The archaeological connotation of the find was significant. The influence of the Olmecs was understood to be spread wider than had been previously believed. An ancient dry-stone pathway was also found at the site which led through the mountains to an old habitation and tomb site, filled with the remains of old clay shards. This road has expanded the preconceived size of the Olmecs' trade routes. It is debatable as to exactly why the large cache of jadeite is mostly still intact. The Maya were known to use the green form of the jadeite for their carvings. Because the Spanish only wanted gold, the Olmecs would have had all of the blue jadeite to themselves.

The Motagua valley is another source of jade in the area. The town of Río Hondo and its surrounding areas have yielded finds including the "princesa" variety of jadeite. This valuable type of jadeite contains a translucent rich-green color. In 1996 prospector Carlos Gonzalez began searching the area for jade and he discovered a 140 lb boulder of jadeite which had a translucent, light blue color. A 7 km area from La Ceiba to Carrizal Grand which is northwest of Jalapa contained similar Omec jade artifacts.
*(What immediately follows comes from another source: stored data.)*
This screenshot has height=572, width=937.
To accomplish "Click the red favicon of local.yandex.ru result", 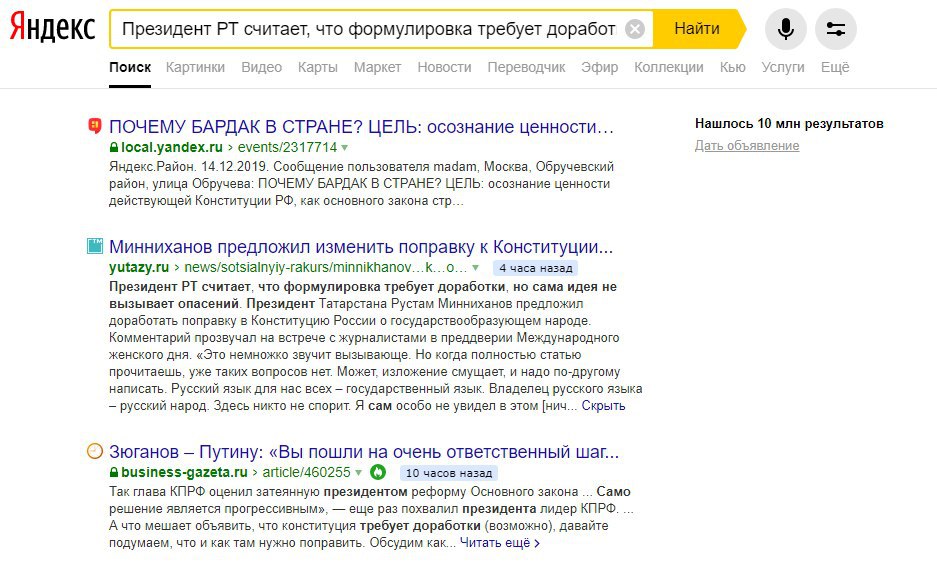I will [95, 126].
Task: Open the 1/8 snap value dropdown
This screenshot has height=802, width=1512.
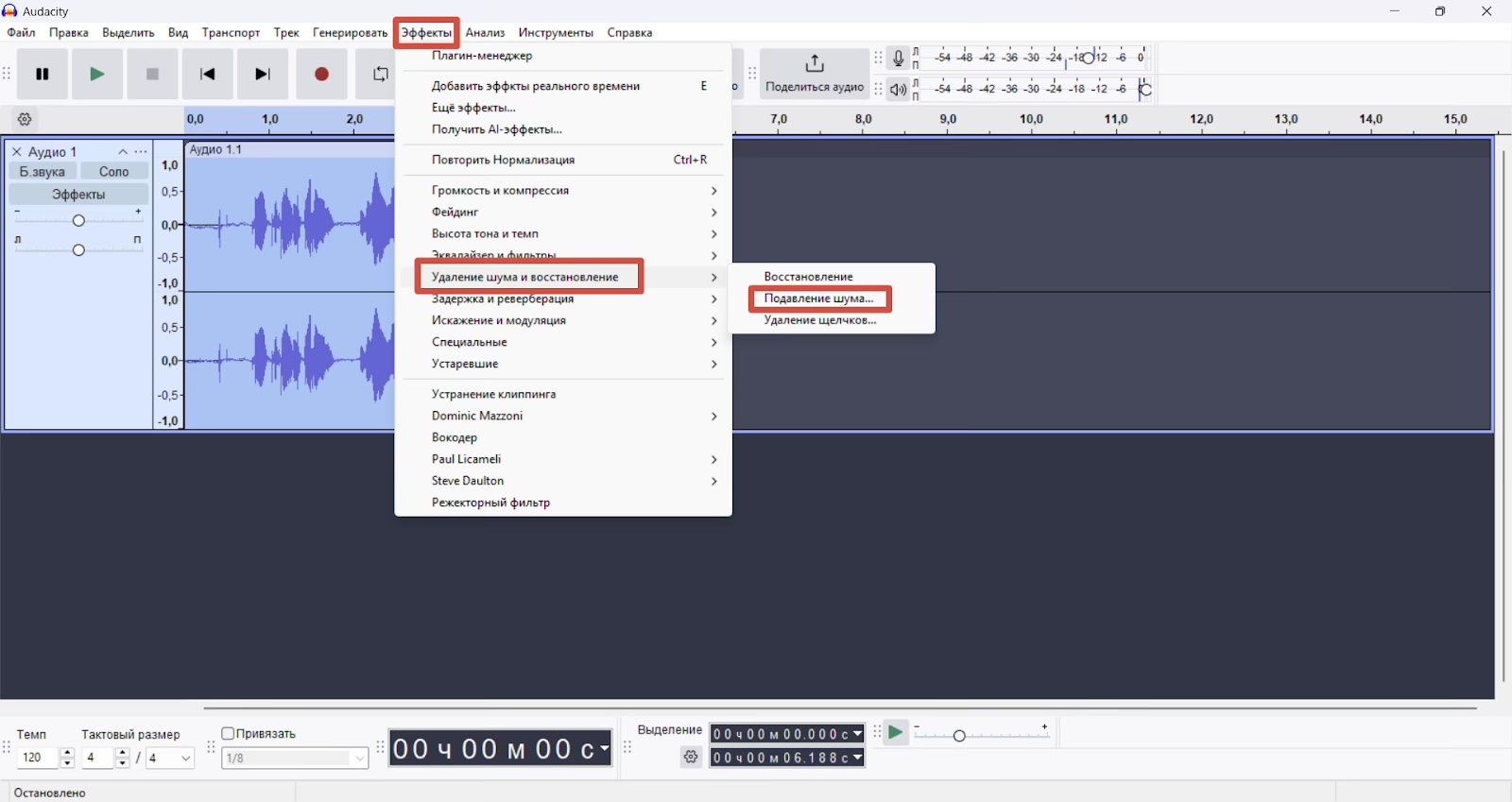Action: pyautogui.click(x=295, y=759)
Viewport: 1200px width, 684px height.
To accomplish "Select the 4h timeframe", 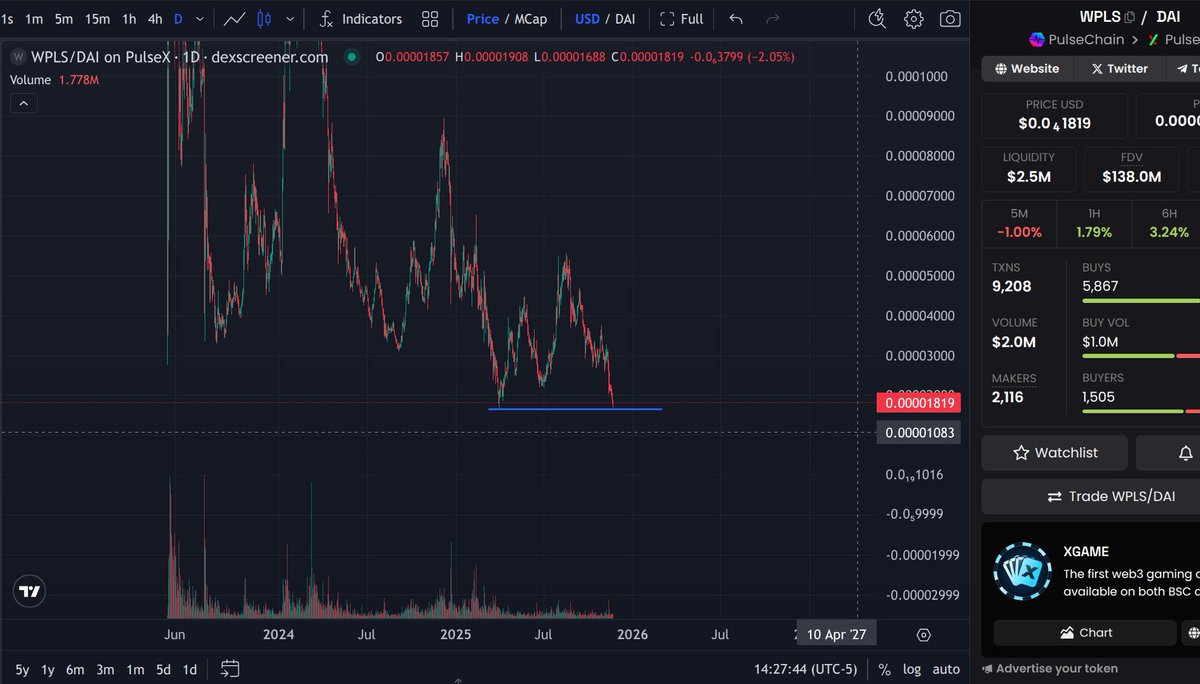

Gonzales and his colleagues discovered more jade examples in the southern tributaries of the Rio El Tambor located near Carrizal Grande and San José. In January 2002 they were led to Quebrada Seca, where they were shown a jade boulder which weighed more than 300 tons. Other archeologists such as François Gendron of France and Dr. Richard Mandell of the University of South Carolina in Columbia began unearthing more samples of jadeite in the region. Gendron discovered a jadeite sample with a composition suggesting it was formed 80 to 90 km underground, much more than the expected 20 km, around which jadeite is usually known to form.